Section II of this Note provides the history and current background involving pharmaceutical failure-to-warn claims, innovator liability, and prescription medication law. The statutory and common law progression leading up to the current state of the law is further detailed in Section II. Section III of this Note analyzes two defenses raised by brand-name manufacturer defendants, including more typical arguments relating to the tort law, as well as the less-explored issue of personal jurisdiction as it relates to innovator liability. Specifically, Section III highlights recent case law involving personal jurisdiction serving as a useful threshold question if a jurisdiction decides to adopt innovator liability, as well as the obstacles of more rigid common law tort principles.

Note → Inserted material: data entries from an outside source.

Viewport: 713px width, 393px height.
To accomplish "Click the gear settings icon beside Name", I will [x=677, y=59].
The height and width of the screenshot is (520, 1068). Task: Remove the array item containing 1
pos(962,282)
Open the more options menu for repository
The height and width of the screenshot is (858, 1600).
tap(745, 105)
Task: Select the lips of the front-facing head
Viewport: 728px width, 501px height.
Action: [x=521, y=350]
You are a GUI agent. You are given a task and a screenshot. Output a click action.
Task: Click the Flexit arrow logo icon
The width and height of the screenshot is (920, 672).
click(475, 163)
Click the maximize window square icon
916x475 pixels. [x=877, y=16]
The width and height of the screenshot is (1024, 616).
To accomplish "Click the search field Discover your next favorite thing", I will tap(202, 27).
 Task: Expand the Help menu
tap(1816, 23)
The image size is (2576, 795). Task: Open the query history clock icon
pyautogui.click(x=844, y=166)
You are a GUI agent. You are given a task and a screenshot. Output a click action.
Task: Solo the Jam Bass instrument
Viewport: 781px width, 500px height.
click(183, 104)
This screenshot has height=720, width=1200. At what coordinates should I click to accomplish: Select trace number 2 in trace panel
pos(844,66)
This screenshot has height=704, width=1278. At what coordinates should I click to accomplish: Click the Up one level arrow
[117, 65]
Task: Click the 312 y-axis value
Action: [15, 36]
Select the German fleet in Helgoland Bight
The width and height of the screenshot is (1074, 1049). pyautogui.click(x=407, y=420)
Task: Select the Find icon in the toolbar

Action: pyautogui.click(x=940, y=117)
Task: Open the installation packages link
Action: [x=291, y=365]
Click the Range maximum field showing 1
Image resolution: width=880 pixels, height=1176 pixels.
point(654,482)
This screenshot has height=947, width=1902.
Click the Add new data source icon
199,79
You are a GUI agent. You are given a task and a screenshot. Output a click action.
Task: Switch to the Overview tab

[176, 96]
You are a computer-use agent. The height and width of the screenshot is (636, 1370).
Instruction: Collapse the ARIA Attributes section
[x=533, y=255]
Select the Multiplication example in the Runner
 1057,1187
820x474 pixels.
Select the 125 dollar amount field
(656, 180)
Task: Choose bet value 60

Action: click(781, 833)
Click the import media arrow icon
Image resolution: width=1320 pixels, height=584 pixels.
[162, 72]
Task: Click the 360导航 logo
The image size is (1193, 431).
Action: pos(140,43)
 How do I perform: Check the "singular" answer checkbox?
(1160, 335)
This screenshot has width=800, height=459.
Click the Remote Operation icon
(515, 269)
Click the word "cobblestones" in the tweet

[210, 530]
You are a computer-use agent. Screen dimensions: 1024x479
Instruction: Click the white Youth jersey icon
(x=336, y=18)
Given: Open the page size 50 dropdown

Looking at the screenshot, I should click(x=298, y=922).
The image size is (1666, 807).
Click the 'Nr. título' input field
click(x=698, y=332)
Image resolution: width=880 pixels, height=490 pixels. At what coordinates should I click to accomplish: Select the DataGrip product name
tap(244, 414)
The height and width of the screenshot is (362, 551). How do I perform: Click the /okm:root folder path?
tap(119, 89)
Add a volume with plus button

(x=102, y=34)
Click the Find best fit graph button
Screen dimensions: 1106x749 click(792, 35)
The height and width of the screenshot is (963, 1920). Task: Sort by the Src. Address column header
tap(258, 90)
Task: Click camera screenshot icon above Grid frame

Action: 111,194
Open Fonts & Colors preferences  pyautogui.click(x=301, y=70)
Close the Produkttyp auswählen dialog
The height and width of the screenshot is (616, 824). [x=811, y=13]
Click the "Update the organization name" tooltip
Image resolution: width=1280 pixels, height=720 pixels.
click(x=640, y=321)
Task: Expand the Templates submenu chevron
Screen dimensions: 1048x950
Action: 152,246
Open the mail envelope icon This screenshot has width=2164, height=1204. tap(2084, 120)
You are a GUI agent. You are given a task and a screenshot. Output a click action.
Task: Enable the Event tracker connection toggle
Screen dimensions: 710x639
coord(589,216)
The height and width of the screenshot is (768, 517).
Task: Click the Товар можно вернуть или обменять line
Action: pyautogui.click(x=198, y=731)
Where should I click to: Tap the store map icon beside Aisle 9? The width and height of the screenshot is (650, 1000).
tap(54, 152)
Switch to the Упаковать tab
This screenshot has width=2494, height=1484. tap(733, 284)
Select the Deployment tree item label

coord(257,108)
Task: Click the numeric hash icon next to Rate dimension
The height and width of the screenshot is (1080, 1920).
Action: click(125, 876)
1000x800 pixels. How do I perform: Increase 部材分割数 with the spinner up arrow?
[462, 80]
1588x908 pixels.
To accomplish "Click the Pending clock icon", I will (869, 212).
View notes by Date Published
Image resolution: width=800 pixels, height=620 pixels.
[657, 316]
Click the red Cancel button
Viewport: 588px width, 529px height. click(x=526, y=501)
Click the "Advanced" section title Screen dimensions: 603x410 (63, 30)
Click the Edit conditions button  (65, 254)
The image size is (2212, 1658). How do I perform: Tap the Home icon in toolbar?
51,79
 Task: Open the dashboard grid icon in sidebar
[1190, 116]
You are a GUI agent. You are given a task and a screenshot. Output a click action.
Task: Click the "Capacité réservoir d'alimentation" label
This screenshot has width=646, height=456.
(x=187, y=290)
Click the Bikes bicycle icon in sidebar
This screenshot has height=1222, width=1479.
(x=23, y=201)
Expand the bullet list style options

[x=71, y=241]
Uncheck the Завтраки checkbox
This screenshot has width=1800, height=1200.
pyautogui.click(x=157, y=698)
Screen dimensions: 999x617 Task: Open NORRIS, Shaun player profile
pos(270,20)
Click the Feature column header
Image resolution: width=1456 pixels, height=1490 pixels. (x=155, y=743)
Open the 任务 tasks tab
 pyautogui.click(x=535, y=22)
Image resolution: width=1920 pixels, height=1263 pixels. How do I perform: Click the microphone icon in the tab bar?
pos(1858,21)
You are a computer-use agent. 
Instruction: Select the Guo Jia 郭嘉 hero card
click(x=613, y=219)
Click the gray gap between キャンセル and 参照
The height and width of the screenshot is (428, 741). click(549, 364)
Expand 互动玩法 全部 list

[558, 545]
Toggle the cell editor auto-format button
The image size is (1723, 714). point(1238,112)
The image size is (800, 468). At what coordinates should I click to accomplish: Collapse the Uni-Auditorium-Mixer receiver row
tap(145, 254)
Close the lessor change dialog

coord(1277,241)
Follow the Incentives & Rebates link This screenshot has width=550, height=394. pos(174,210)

Section IV presents this Note’s primary proposal relating to innovator liability with the goal of attaining both short-term and long-term legal recourse for consumers involving pharmaceutical drug failure to- warn claims. In summary, this Note argues that state governments should adopt innovator liability to accomplish two objectives: (1) provide injured plaintiffs with a more short-term stopgap avenue for recovery and (2) encourage the federal government to implement a more sustainable long-term solution involving pharmaceutical drug failure-to-warn claims.